Salon: One Big Happy Channel?
But suddenly, without the FCC's input or any public hearings, the kind of sweeping deregulation that most broadcasters hadn't even fantasized about two years earlier was ushered in overnight....
One 25-year radio veteran, and current Clear Channel station executive, estimates the Telecom Act has eliminated nearly 10,000 radio-related jobs.
Bitch Magazine. "A feminist response to pop-culture." Beautiful layout, intelligent (not business focussed) writing, and not enough funding. I picked up a copy and ended up reading it cover to cover like I used to do with Wired. Since Wired (and Shift) seem to only focus on money (any coverage of interesting ideas is usually also framed in terms of how much money will be made), and Utne seems just a little too much on the byte-size side of things, there has been a need for an interesting magazine that is as critical as it is unpretentious. Bitch is just that (the issue I just read, anyway).

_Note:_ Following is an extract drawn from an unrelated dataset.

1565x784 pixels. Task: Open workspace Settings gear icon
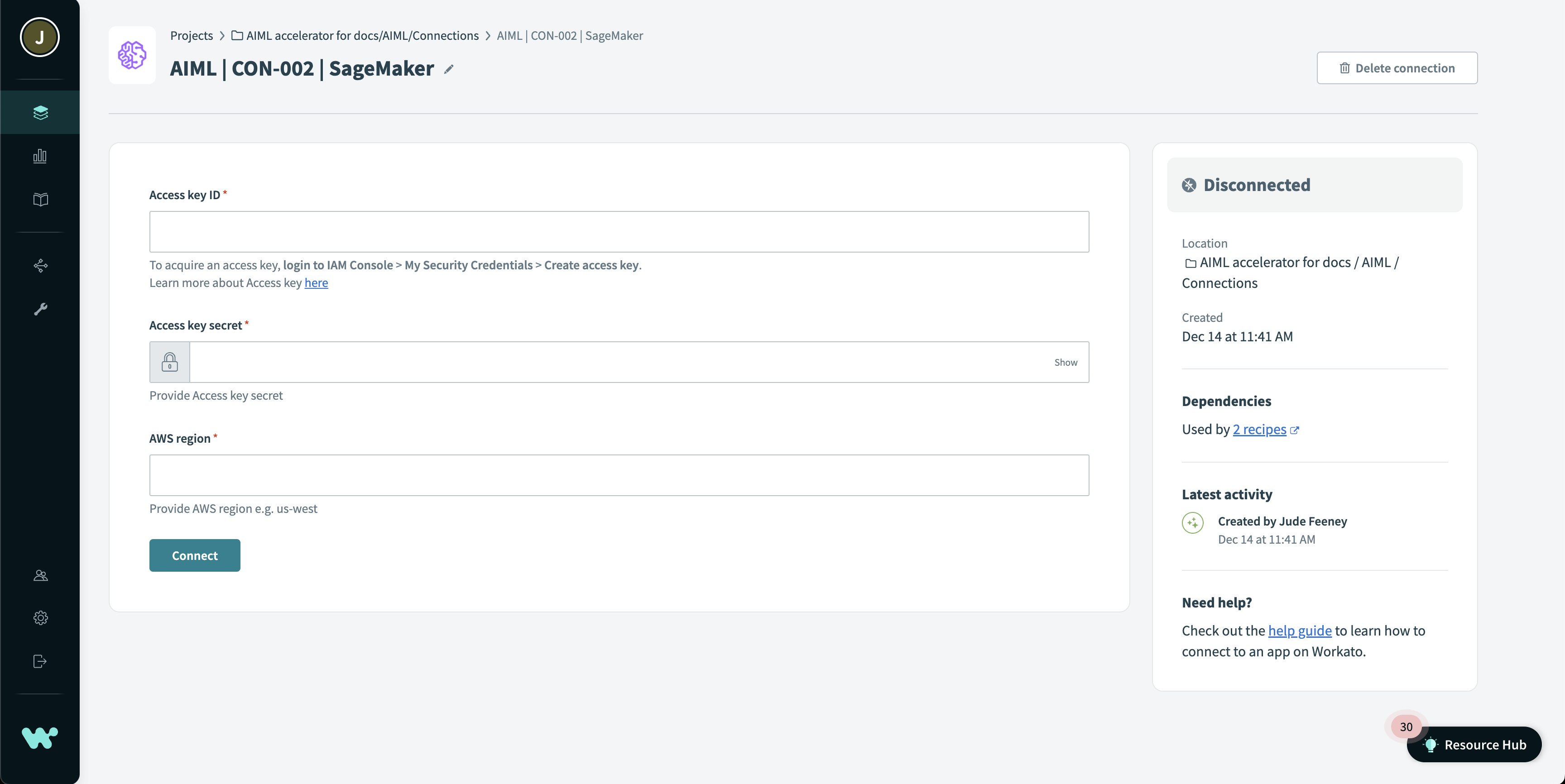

I also watched American History X for the second time. A fine, even amazing film... but what makes me a bit nervous is that it frames racism as a belief that is explicitly espoused, rather than a privilege that is exercised unconsciously on a daily basis. I guess I'd feel a lot more comfortable recommending this film if there was another film that examined white privilege as effectively. It's telling that there isn't. Actually, there probably is, except it's obscure enough that I haven't heard of it. That's telling.
Dru, you might want to see Traffic in the light of "White Privilege". While the movie tries to be about cocaine and drug trafficking and children and the war on drugs. I was more struck by how race played such an important part in the film. Having not seen it in a while, I can't really give a strong example of make a sweeping generalization about it, but I just recall leaving the theatre thinking that drugs was a small part of that movie.
Yeah, I saw Traffic a little while ago, and was a little dismayed. The Douglas "Drug Czar" character comes to the revelation that people who get addicted to drugs are (*ghasp*) real people, like you and me (i.e. they're white and rich), in addition to being these evil black drug dealers who sling guns around and rape our (white) daughters. There's nothing that mentions that black people are waaay more likely to do time for the same crime. 48 times more likely.
Seems to me it would be easy to make an insightful, critical movie about the war on drugs. Traffic wasn't that, though I guess it pretended to be.
Dru,
I find that The Progressive and Counterpunch are good magazines. Z is good too, but oftentimes academic and frankly, boring.
I'm probably going to start subscribing to anarcho-syndialist review soon.
"but what makes me a bit nervous is that it frames racism as a belief that is explicitly espoused, rather than a privilege that is exercised unconsciously on a daily basis."
But racism *is* a belief that is explicitly espoused *and* a privilege that is exercised on a daily basis (both consciously and unconsciously, and a couple other 'lys' :))
Now the line that to be racist you must have manifest, explicitly, self-reflectively, articulated, and expressed racist beliefs is completely wrongheaded and is probably closer to what you meant to critique :)
Goldhagen, in chapter...eh..2 maybe? of Hitler's Willing Executioners argues that the fluctuation of *manifest* anti-semitism (or explicit expressions thereof) can't be used to claim that *anti-semitism* waxed and waned.
I mean, imagine a county, somewhere, let's call it "Orange" county, is all white, purely "by chance" and rather parochial. They don't get outside the county much, most of them. They might rarely, if ever, even *think* about Blacks, much less villify them.
Does this mean that it's likely that they'll welcome a black family with open arms?
If the *manifestation* of their racism is to *eliminate* blacks from their lives so they *don't* have to think about them, then explicit thoughts won't be part of their exercise of privaledge.